:: Instructions to follow ::
Render the entries as a Markdown table with the columns Row and Line, one numbered row per line, leaving out blank lines. Start at the first line of the entries and go through the line containing "Action: [142, 91]".

— start —

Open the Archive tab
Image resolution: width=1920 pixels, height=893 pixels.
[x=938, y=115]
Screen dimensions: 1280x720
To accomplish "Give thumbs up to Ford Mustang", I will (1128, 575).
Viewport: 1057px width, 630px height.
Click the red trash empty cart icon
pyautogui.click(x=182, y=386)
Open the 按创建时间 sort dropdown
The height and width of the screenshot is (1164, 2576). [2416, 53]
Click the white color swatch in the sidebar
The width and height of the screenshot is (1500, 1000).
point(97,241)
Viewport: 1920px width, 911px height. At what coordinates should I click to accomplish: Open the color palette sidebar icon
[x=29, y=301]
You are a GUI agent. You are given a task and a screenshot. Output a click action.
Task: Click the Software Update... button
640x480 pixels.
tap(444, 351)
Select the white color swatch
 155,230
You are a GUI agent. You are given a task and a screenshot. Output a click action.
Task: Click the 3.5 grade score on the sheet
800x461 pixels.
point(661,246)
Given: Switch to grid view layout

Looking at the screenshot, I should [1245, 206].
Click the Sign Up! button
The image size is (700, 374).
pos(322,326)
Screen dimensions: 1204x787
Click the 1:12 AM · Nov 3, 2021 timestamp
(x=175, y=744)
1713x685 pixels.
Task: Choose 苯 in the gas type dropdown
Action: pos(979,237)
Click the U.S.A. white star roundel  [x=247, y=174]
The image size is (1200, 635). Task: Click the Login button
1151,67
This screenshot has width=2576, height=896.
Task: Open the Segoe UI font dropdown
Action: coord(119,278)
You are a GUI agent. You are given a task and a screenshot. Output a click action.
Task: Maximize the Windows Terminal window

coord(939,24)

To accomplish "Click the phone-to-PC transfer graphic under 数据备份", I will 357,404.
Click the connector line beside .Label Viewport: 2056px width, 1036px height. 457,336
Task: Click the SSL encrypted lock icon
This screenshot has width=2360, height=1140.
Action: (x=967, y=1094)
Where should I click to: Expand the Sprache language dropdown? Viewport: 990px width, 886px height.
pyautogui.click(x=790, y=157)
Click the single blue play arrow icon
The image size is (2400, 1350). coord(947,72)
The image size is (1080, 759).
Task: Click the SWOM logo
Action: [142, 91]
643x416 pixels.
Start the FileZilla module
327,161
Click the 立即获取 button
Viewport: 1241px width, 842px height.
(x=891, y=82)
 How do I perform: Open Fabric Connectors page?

— end —

:: Correct response ::
| Row | Line |
|---|---|
| 1 | Open the Archive tab |
| 2 | Image resolution: width=1920 pixels, height=893 pixels. |
| 3 | [x=938, y=115] |
| 4 | Screen dimensions: 1280x720 |
| 5 | To accomplish "Give thumbs up to Ford Mustang", I will (1128, 575). |
| 6 | Viewport: 1057px width, 630px height. |
| 7 | Click the red trash empty cart icon |
| 8 | pyautogui.click(x=182, y=386) |
| 9 | Open the 按创建时间 sort dropdown |
| 10 | The height and width of the screenshot is (1164, 2576). [2416, 53] |
| 11 | Click the white color swatch in the sidebar |
| 12 | The width and height of the screenshot is (1500, 1000). |
| 13 | point(97,241) |
| 14 | Viewport: 1920px width, 911px height. At what coordinates should I click to accomplish: Open the color palette sidebar icon |
| 15 | [x=29, y=301] |
| 16 | You are a GUI agent. You are given a task and a screenshot. Output a click action. |
| 17 | Task: Click the Software Update... button |
| 18 | 640x480 pixels. |
| 19 | tap(444, 351) |
| 20 | Select the white color swatch |
| 21 |  155,230 |
| 22 | You are a GUI agent. You are given a task and a screenshot. Output a click action. |
| 23 | Task: Click the 3.5 grade score on the sheet |
| 24 | 800x461 pixels. |
| 25 | point(661,246) |
| 26 | Given: Switch to grid view layout |
| 27 | Looking at the screenshot, I should [1245, 206]. |
| 28 | Click the Sign Up! button |
| 29 | The image size is (700, 374). |
| 30 | pos(322,326) |
| 31 | Screen dimensions: 1204x787 |
| 32 | Click the 1:12 AM · Nov 3, 2021 timestamp |
| 33 | (x=175, y=744) |
| 34 | 1713x685 pixels. |
| 35 | Task: Choose 苯 in the gas type dropdown |
| 36 | Action: pos(979,237) |
| 37 | Click the U.S.A. white star roundel  [x=247, y=174] |
| 38 | The image size is (1200, 635). Task: Click the Login button |
| 39 | 1151,67 |
| 40 | This screenshot has width=2576, height=896. |
| 41 | Task: Open the Segoe UI font dropdown |
| 42 | Action: coord(119,278) |
| 43 | You are a GUI agent. You are given a task and a screenshot. Output a click action. |
| 44 | Task: Maximize the Windows Terminal window |
| 45 | coord(939,24) |
| 46 | To accomplish "Click the phone-to-PC transfer graphic under 数据备份", I will 357,404. |
| 47 | Click the connector line beside .Label Viewport: 2056px width, 1036px height. 457,336 |
| 48 | Task: Click the SSL encrypted lock icon |
| 49 | This screenshot has width=2360, height=1140. |
| 50 | Action: (x=967, y=1094) |
| 51 | Where should I click to: Expand the Sprache language dropdown? Viewport: 990px width, 886px height. |
| 52 | pyautogui.click(x=790, y=157) |
| 53 | Click the single blue play arrow icon |
| 54 | The image size is (2400, 1350). coord(947,72) |
| 55 | The image size is (1080, 759). |
| 56 | Task: Click the SWOM logo |
| 57 | Action: [142, 91] |